### Task directions
Put the records below into a numbered list, leaving out the blank lines.

### Exercise material
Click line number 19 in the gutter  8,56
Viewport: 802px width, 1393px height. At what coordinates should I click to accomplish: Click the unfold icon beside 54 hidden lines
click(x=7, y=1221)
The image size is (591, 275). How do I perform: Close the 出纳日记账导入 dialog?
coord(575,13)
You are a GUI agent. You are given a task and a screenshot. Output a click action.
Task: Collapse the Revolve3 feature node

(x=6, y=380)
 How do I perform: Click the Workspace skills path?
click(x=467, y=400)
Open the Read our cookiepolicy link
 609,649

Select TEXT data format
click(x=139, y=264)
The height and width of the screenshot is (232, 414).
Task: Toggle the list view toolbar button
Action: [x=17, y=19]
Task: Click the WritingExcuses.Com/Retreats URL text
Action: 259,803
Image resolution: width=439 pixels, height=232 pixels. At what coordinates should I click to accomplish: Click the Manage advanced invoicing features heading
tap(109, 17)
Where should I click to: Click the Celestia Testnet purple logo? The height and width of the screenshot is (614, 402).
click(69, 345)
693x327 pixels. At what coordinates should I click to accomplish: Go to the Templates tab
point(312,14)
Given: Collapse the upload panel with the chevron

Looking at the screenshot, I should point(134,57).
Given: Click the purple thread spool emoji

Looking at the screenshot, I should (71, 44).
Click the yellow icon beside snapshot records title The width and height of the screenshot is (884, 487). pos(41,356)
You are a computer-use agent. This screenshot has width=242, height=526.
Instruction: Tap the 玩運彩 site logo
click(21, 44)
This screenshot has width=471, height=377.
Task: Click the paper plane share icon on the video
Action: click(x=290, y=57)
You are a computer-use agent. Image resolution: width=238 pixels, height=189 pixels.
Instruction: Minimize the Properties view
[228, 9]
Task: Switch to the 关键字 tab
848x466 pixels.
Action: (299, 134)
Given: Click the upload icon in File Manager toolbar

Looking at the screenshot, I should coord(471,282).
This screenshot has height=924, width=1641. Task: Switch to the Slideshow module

### Exercise solution
1. Click line number 19 in the gutter  8,56
2. Viewport: 802px width, 1393px height. At what coordinates should I click to accomplish: Click the unfold icon beside 54 hidden lines
3. click(x=7, y=1221)
4. The image size is (591, 275). How do I perform: Close the 出纳日记账导入 dialog?
5. coord(575,13)
6. You are a GUI agent. You are given a task and a screenshot. Output a click action.
7. Task: Collapse the Revolve3 feature node
8. (x=6, y=380)
9.  How do I perform: Click the Workspace skills path?
10. click(x=467, y=400)
11. Open the Read our cookiepolicy link
12.  609,649
13. Select TEXT data format
14. click(x=139, y=264)
15. The height and width of the screenshot is (232, 414).
16. Task: Toggle the list view toolbar button
17. Action: [x=17, y=19]
18. Task: Click the WritingExcuses.Com/Retreats URL text
19. Action: 259,803
20. Image resolution: width=439 pixels, height=232 pixels. At what coordinates should I click to accomplish: Click the Manage advanced invoicing features heading
21. tap(109, 17)
22. Where should I click to: Click the Celestia Testnet purple logo? The height and width of the screenshot is (614, 402).
23. click(69, 345)
24. 693x327 pixels. At what coordinates should I click to accomplish: Go to the Templates tab
25. point(312,14)
26. Given: Collapse the upload panel with the chevron
27. Looking at the screenshot, I should point(134,57).
28. Given: Click the purple thread spool emoji
29. Looking at the screenshot, I should (71, 44).
30. Click the yellow icon beside snapshot records title The width and height of the screenshot is (884, 487). pos(41,356)
31. You are a computer-use agent. This screenshot has width=242, height=526.
32. Instruction: Tap the 玩運彩 site logo
33. click(21, 44)
34. This screenshot has width=471, height=377.
35. Task: Click the paper plane share icon on the video
36. Action: click(x=290, y=57)
37. You are a computer-use agent. Image resolution: width=238 pixels, height=189 pixels.
38. Instruction: Minimize the Properties view
39. [228, 9]
40. Task: Switch to the 关键字 tab
41. 848x466 pixels.
42. Action: (299, 134)
43. Given: Click the upload icon in File Manager toolbar
44. Looking at the screenshot, I should coord(471,282).
45. This screenshot has height=924, width=1641. Task: Switch to the Slideshow module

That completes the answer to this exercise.